Channing Laboratories, Brigham and Women's Hospital and Harvard Medical School, Boston, MA 02115, USA.
Am J Hum Genet. 2010 Apr 9;86(4):573-80. doi: 10.1016/j.ajhg.2010.02.019. Epub 2010 Mar 25.
Large numbers of control individuals with genome-wide genotype data are now available through various databases. These controls are regularly used in case-control genome-wide association studies (GWAS) to increase the statistical power. Controls are often "unselected" for the disease of interest and are not matched to cases in terms of confounding factors, making the studies more vulnerable to confounding as a result of population stratification. In this communication, we demonstrate that family-based designs can integrate unselected controls from other studies into the analysis without compromising the robustness of family-based designs against genetic confounding.

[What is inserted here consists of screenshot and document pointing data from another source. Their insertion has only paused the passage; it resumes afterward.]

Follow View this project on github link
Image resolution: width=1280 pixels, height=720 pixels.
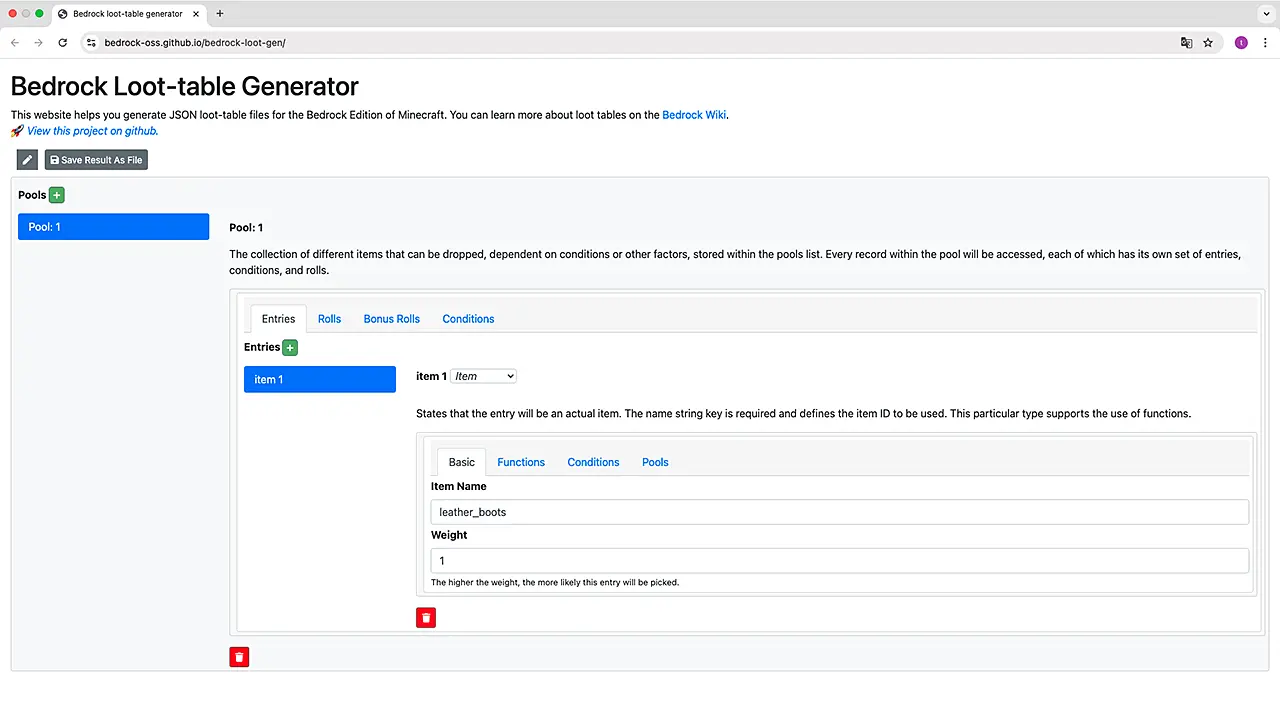(x=92, y=131)
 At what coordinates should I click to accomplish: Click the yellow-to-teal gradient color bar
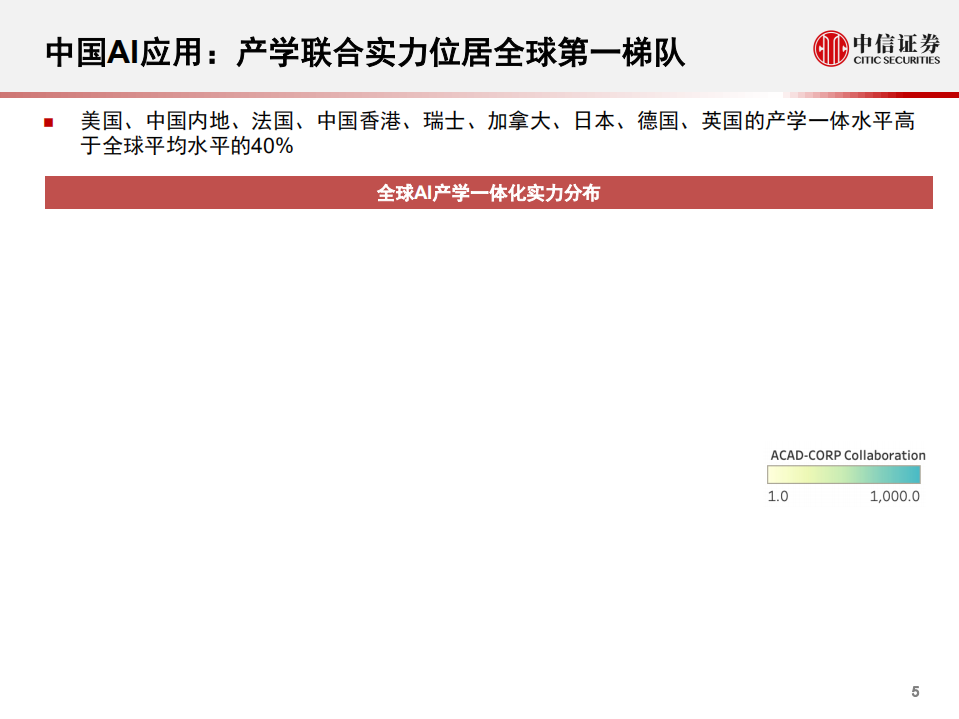pyautogui.click(x=845, y=475)
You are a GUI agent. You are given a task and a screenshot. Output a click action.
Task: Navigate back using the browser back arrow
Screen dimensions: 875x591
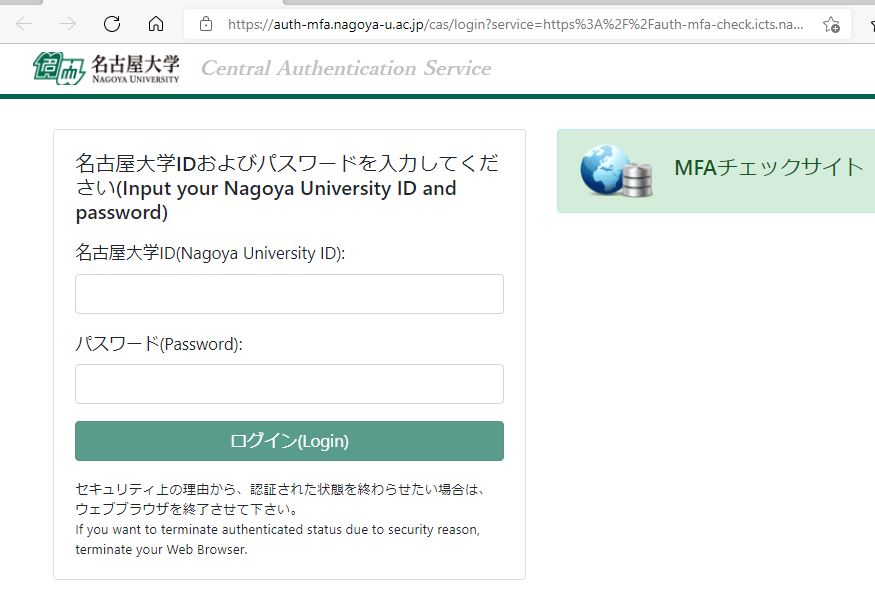(x=22, y=23)
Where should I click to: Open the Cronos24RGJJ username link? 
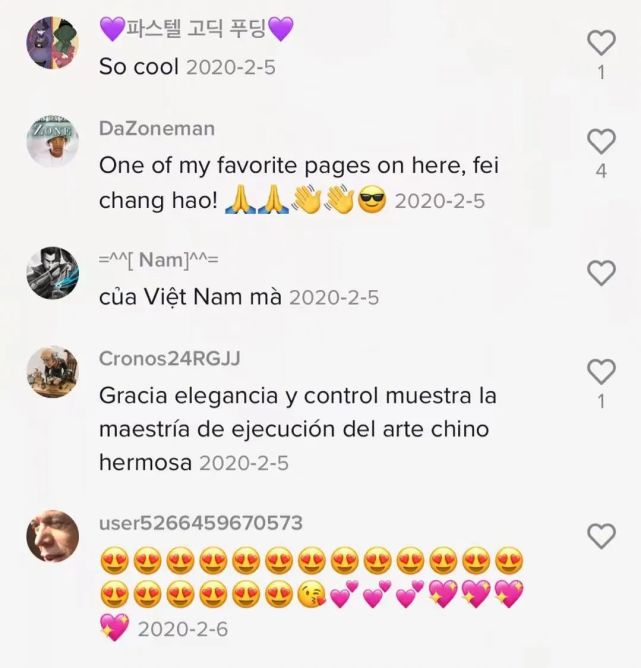(170, 359)
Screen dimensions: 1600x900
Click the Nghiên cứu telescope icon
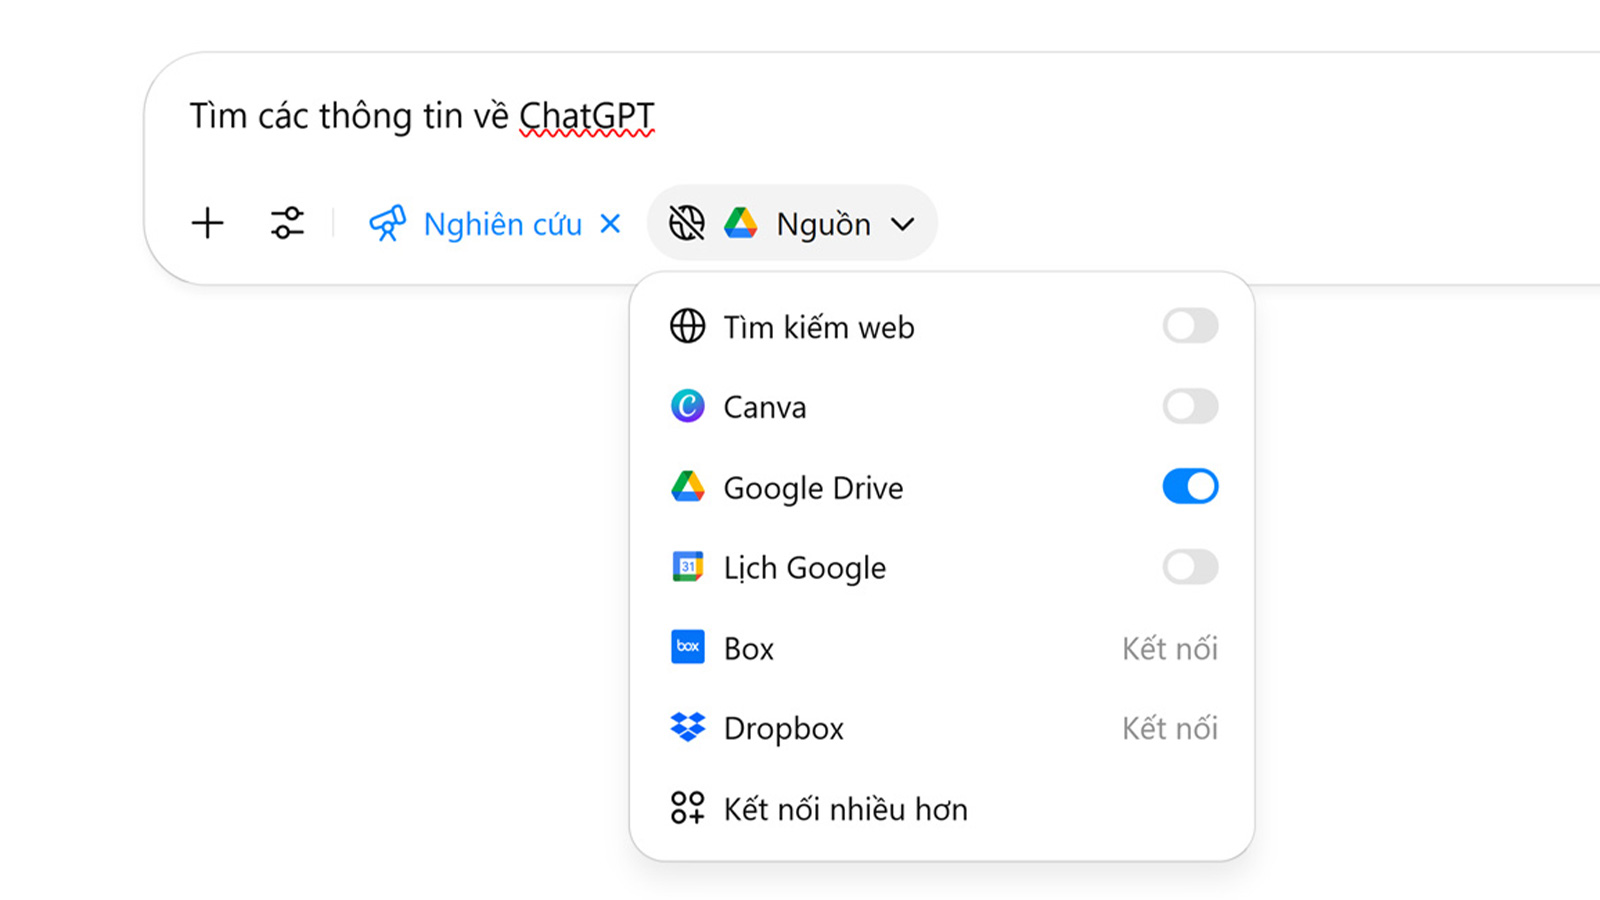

The result is a hybrid case-control family-based analysis that achieves higher power levels than population-based studies with the same number of cases and controls. This strategy is widely applicable and works ideally for all situations in which both family and case-control data are available. The approach consists of three steps. First, we perform a standard family-based association test that does not utilize the between-family component. Second, we use the between-family information in conjunction with the genotypes from unselected controls in a Cochran-Armitage trend test. The p values from this step are then calculated by rank ordering the individual Cochran-Armitage trend test statistics for the genotype markers. Third, we generate a combined p value with the association p values from the first two steps. Simulation studies are used to assess the achievable power levels of this method compared to standard analysis approaches. We illustrate the approach by an application to a GWAS of attention deficit hyperactivity disorder parent-offspring trios and publicly available controls.
现在,通过各种数据库,可以获得大量具有全基因组基因型数据的对照个体。这些对照个体经常被用于病例对照全基因组关联研究(GWAS)中,以提高统计功效。对照个体通常是“非选择性的”,即与感兴趣的疾病无关,也没有在混杂因素方面与病例相匹配,因此由于群体分层,研究更容易受到混杂因素的影响。在本通讯中,我们证明了基于家系的设计可以将来自其他研究的未选择对照个体整合到分析中,而不会影响基于家系设计对遗传混杂的稳健性。结果是一种混合病例对照基于家系的分析方法,与具有相同病例和对照数量的基于人群的研究相比,实现了更高的功效水平。这种策略具有广泛的适用性,并且在所有有基于家系和病例对照数据的情况下都能理想地工作。该方法包括三个步骤。首先,我们进行标准的基于家系的关联测试,不利用家系间成分。其次,我们结合未选择对照个体的基因型,使用家系间信息进行 Cochran-Armitage 趋势检验。然后,通过对个体 Cochran-Armitage 趋势检验统计量进行排序,计算此步骤的 p 值。第三步,我们生成一个联合 p 值,将前两步的关联 p 值合并。通过模拟研究评估了与标准分析方法相比,该方法的可实现功效水平。我们通过对注意缺陷多动障碍父母-子女三体型和公开可用对照的 GWAS 的应用来说明该方法。